O presente texto tem o propósito de apresentar o quadro regulatório referente ao acesso à atividade de televisão por grupos religiosos e seus respectivos limites. Tal tema implica em inúmeras reflexões de extrema relevância para a sociedade.
A televisão tornou-se um instrumento valioso para a difusão da fé pelas igrejas. Será que as instituições religiosas podem acessar canais de televisão? Entendo que a resposta é positiva, pois há a garantia constitucional neste sentido. A Constituição de 1988 determina que é vedado ao Estado “estabelecer cultos religiosos ou igrejas, subvencioná-los, embaraçar-lhes o funcionamento ou manter com eles ou seus representantes relações de dependência ou aliança, na forma da lei, a colaboração de interesse público” (art. 19). Este preceito não tem o efeito de vedar a exploração pelos grupos religiosos da atividade de televisão por radiodifusão. A Constituição adota a forma de Estado laico, para garantir a democracia, isto é, para possibilitar o governo de todos e para todos. Proíbe-se o governo de atuar em favor de determinada agremiação de natureza religiosa. Contudo, repita-se, isto não significa a negação do acesso das igrejas na atividade de televisão.

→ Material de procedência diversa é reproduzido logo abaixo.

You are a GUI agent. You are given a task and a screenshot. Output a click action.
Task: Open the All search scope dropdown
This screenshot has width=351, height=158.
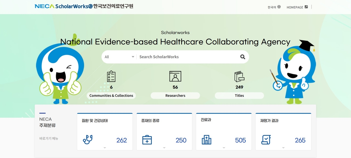(x=119, y=57)
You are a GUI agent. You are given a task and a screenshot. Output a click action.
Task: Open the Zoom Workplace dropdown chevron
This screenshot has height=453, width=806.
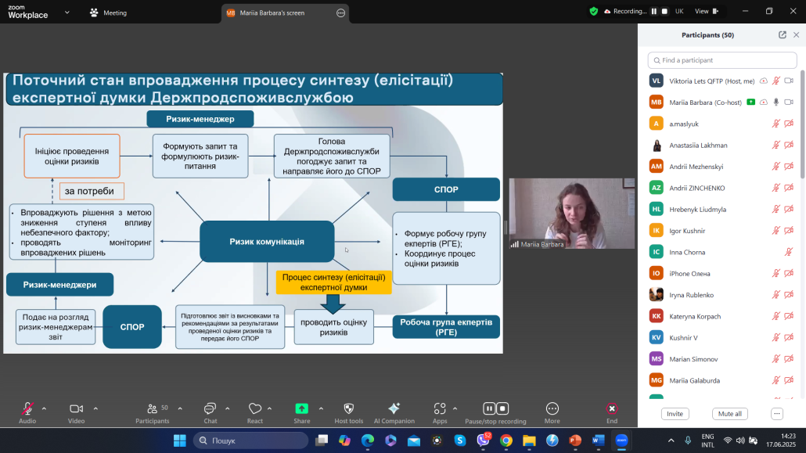pyautogui.click(x=67, y=13)
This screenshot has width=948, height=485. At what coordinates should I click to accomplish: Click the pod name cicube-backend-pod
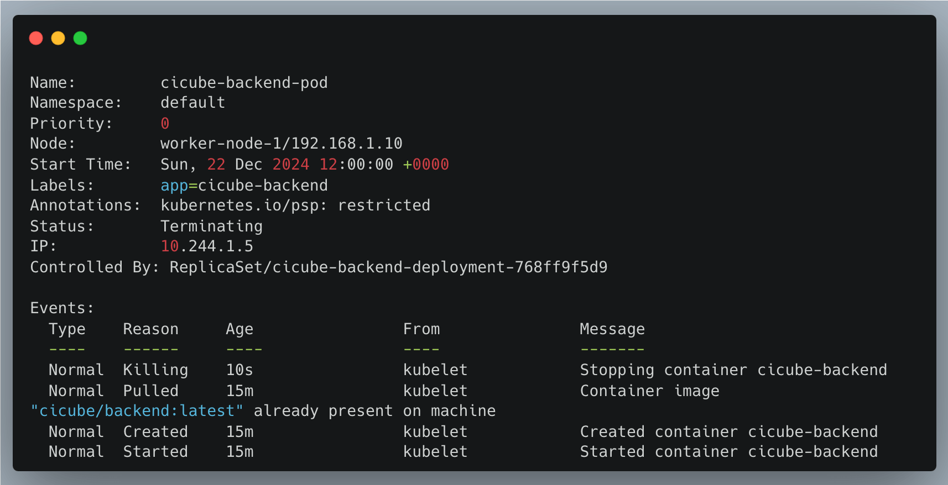point(244,83)
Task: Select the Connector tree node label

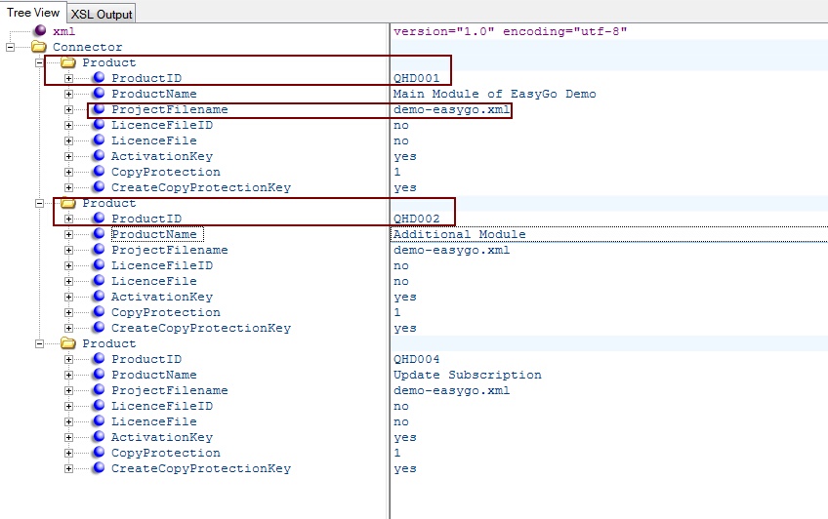Action: pos(88,47)
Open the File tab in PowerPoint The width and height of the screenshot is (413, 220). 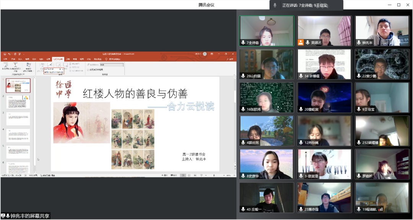5,59
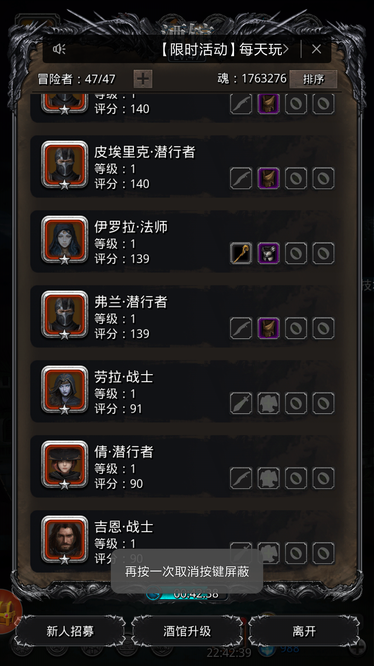
Task: Mute the announcement speaker icon
Action: click(59, 49)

A norma deve ser interpretada no sentido da imposição da neutralidade do Estado em face das correntes religiosas. Ou seja, deve ser mantido o saudável distanciamento para a democracia entre o poder político e poder religioso.
O Estado laico, ao contrário de um Estado teocrático, não pode adotar nenhuma religião, mas tem a prerrogativa de, em regime de colaboração, desenvolver com as igrejas atividades de interesse público. O Estado laico afirmou-se em resposta aos abusos cometidos pela intromissão das forças religiosas na política dos países. Trata-se de uma forma de proteção contra a intolerância e a violência decorrente das diferentes manifestações em nome de Deus.

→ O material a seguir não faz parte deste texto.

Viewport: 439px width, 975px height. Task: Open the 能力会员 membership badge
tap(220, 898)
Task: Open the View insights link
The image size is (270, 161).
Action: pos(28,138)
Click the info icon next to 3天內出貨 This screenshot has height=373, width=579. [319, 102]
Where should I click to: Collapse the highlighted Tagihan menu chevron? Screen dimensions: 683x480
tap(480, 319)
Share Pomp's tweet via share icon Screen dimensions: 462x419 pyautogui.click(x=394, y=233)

A Carta Fundamental tanto respeita a liberdade religiosa quanto a liberdade de comunicação social. É garantido o “livre exercício dos cultos”, bem como “na forma da lei, a proteção dos seus locais de culto e as suas liturgias” (art. 5º, VI). Portanto, está amparada a transmissão ao vivo do culto, da pregação ou da missa quanto qualquer outra manifestação religiosa, ainda que gravada. Atualmente, não é concebível pensar no exercício da liberdade de culto sem a disponibilidade de sua veiculação pela televisão.
Por outro lado, pode-se argumentar que o regime de serviço público impede o acesso dos entes religiosos à atividade de televisão. Ora, a técnica de qualificação da radiodifusão como uma modalidade de serviço público serve como ferramenta para a ampliação e redistribuição das oportunidades comunicativas e de fortalecimento do pluralismo de expressão.

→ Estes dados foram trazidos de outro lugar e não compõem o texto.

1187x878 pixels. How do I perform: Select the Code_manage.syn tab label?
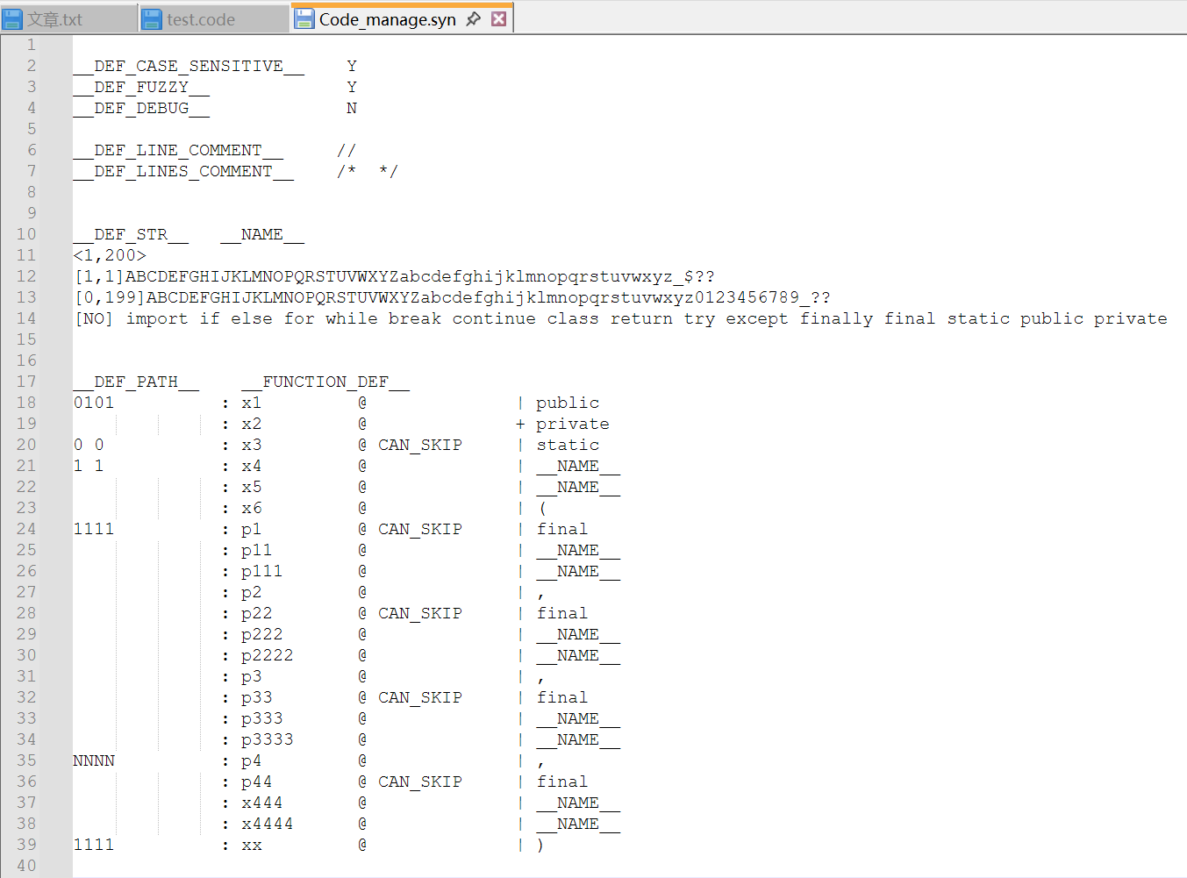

No livro de minha autoria TV Digital e Comunicação Social (Fórum, 2008), resultado de tese de doutorado na USP, proponho a releitura da concepção de serviço público de radiodifusão. Em verdade, apresento uma visão crítica da generalização do conceito de serviço público para todas as espécies de radiodifusão. Na visão clássica, o serviço público de televisão por radiodifusão, cujas origens são anteriores à Constituição de 1988, é compreendido como uma atividade de titularidade exclusiva da União. Trata-se de uma interpretação estatista da radiodifusão. Sustento, em uma perspectiva contemporânea à luz do contexto constitucional, a revisão desta visão singular e de reserva estatal exclusiva. É essencial pensar e efetivar o modelo plural de televisão promulgado pela Constituição. Por isso, entendo que a radiodifusão deve ser compartilhada entre sociedade, mercado e estado.
Impõe-se um novo paradigma que atenda ao regime das liberdades públicas e de participação plena na radiodifusão dos diversos grupos sociais. O objetivo principal é efetivar o princípio da complementaridade dos sistemas de radiodifusão privado, público e estatal (art. 223) no regime dos direitos fundamentais. Assim, faz-se necessária a estruturação do setor público não estatal de radiodifusão, integrado pelas televisões públicas que sejam independentes do poder estatal e do poder econômico. Neste contexto, as igrejas devem estar enquadradas no setor público não estatal da radiodifusão. Não podem lucrar com a atividade de radiodifusão. Elas, a princípio, podem manter televisões educativas, mas jamais televisões comerciais.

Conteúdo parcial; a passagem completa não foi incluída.